Already in a new paradigm
All this means, Miessler said, that we've entered the next phase of AI maturity, according to his theory of how it might happen.
Before November 2022, we were at Level Zero: No widespread use of AI, and humans doing most work. The
public launch of ChatGPT brought us into Level One, with
large language models assisting human effort by answering questions and writing basic code, but not being in charge of anything.
Agentic platforms like those made possible by Claude Code and Agent Skills put us in Level Two, Miessler said. They do active, complicated work under the supervision of humans. Used properly, they will increase a human's productivity many times over.
This current phase will last two or three years, Miessler estimates, before AI-powered workflows and pipelines begin to act as full-time employees and we enter Level Three. Beyond that, maybe around 2030 or a bit later, lies Level Four, in which AI manages everything.
Let AI do the dull stuff for you
So how does a human keep a job during these massive changes? By accepting the future and learning to work with AI, and having AI work for you, instead of resisting it.
To that end, Miessler has set up his own Claude-Code personal digital assistant (don't call it a PDA) called Kai and trained it on some of what he knows and does:
penetration testing and cybersecurity consulting.
As a result, Kai has become quite a good orchestrator of AI agents. Miessler fired it up on his MacBook Pro during the keynote presentation, and Kai started speaking to him.
That was followed by multiple artificial male and female voices as about 20 pen-testing AI agents came online with different greetings, including a forceful, "Pentester reporting for duty and ready to secure your systems!" It was a bit like J.F. Sebastian's robot friends saluting him in "Blade Runner."
Having an agentic AI platform like Kai, Miessler said, is the next step, and a necessary step, in being effective in information security, and indeed in any white-collar job.
He also demonstrated a data structure for pen-testing an imaginary company, powered by AI agents.
"In the real world, putting together something like this takes forever," Miessler observed. "Kai put this together in about two and a half minutes."
"These are not special files that need special tools," he added. "It's 99% Markdown," referring to a widely used markup language, simpler than HTML, for creating formatted text.

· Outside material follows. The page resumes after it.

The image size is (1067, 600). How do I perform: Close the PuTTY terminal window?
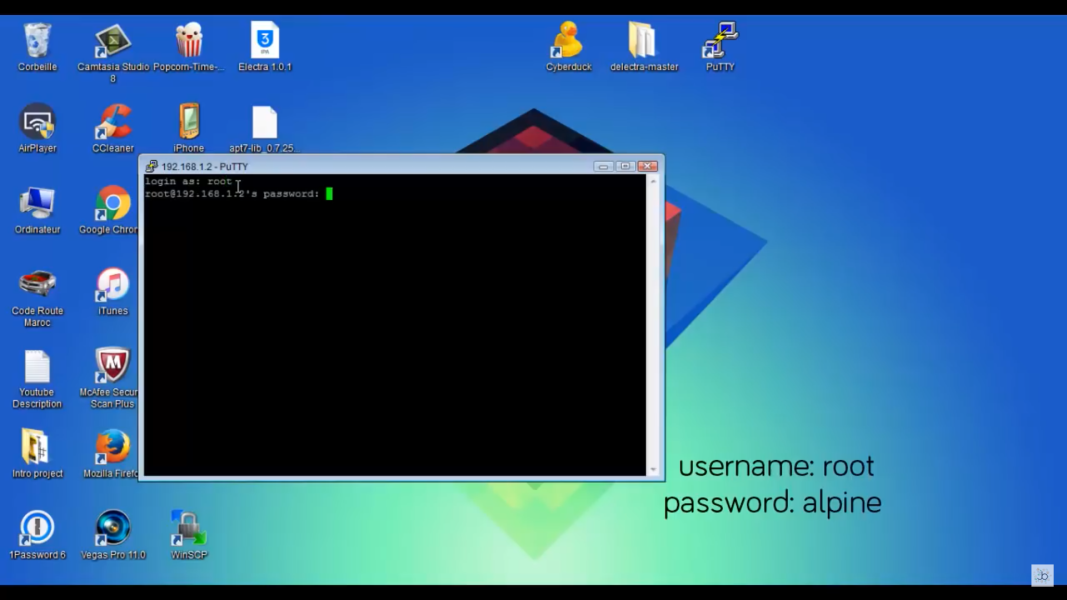click(x=647, y=166)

Because of Kai, Miessler can focus on higher-level problems while letting the AI agent do the grind work. Or, as Miessler put it in
another blog post over the summer, "AI is just tech that lets people do way more stuff."
Miessler has created an easy-to-use open-source framework based on Claude Code, but compatible with other AI models such as GPT or Google Gemini, for anyone to use on a daily basis. He calls it "
Personal AI Infrastructure" and has posted it on GitHub.
"PAI is an open-source, full personal AI platform that's completely agnostic to who you are and what you're trying to accomplish," the project's README page says. "This system is designed from the very beginning to be available to anybody and to grow and scale with you throughout your life."
How to keep ahead of AI, and of attackers using AI
Miessler also said that one way to survive in an era of AI job takeovers is to stress what makes you you. AI is creating commoditized skill sets and abilities, and individual humans can stand out by emphasizing their unique experiences.
"Use AI to magnify your own capabilities," he said. "It's important to have taste and opinions about how things should be done. We've experienced life. Had small traumas. That is what needs to be captured. Take that and put it inside one of your skills to do it at scale. But keep some secret sauce for yourself."
If you're a cybersecurity defender, he said, remember that "your attackers are also on the same exact path."
"The faster they evolve, the more important the distance between them and you as a defender is really important," he said.
And overall, make sure you keep aware of what's going on.
"Things are really insane right now," Miessler said. "We are living in perhaps the biggest period of human change in thousands of years."